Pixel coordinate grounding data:
☆ ☆ ☆
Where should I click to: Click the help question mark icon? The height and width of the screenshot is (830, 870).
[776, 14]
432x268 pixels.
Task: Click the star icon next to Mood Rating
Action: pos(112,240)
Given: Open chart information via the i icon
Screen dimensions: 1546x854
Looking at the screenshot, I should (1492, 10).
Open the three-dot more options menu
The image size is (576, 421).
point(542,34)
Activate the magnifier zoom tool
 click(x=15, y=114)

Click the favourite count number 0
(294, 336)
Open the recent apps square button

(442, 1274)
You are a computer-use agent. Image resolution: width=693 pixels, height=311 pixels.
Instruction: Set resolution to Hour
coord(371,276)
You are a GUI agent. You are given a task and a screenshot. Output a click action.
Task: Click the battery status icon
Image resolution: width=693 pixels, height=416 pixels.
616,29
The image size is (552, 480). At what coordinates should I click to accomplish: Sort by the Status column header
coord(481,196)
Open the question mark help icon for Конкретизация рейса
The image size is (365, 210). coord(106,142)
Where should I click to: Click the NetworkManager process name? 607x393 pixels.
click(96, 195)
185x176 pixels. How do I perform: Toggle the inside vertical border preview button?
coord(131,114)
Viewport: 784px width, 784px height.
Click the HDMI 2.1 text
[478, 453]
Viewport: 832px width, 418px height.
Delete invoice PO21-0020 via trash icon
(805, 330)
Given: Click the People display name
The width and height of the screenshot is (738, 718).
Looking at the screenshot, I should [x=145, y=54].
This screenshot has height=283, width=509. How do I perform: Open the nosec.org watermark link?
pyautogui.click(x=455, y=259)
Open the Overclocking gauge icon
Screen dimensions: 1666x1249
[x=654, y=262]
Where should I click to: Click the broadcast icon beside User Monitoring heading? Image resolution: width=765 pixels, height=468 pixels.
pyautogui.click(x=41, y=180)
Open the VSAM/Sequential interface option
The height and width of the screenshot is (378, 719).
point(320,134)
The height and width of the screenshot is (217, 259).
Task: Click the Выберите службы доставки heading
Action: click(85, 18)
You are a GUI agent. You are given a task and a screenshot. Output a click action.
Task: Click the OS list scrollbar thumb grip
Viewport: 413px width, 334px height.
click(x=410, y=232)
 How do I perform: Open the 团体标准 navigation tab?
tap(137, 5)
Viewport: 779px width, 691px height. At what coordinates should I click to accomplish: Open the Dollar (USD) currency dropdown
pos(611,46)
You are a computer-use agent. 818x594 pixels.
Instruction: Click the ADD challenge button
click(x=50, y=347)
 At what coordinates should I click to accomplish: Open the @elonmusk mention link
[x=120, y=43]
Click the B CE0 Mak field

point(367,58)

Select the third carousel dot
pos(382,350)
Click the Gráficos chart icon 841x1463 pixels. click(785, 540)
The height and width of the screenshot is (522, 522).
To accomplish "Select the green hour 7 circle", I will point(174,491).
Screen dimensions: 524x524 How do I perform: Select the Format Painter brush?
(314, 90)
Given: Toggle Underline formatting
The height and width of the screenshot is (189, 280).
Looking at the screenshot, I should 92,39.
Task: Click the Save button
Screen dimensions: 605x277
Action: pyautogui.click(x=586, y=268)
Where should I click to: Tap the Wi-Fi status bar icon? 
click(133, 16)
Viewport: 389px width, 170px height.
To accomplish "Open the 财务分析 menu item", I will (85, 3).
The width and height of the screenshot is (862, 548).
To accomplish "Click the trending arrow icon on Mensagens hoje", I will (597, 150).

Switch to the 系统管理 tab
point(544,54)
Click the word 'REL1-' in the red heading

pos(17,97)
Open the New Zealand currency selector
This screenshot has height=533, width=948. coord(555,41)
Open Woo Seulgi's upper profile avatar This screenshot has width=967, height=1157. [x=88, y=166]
☆ ☆ ☆
* _Assignment_
Filter the records for lines containing the word "agent" and copy each one.

* _Final answer_
You are a computer-use agent. Image resolution: width=693 pixels, height=311 pixels.
You are a GUI agent. You are given a task and a screenshot. Output a click action.
You are a GUI agent. You are given a task and a screenshot. Output a click action.
You are a computer-use agent. 818x594 pixels.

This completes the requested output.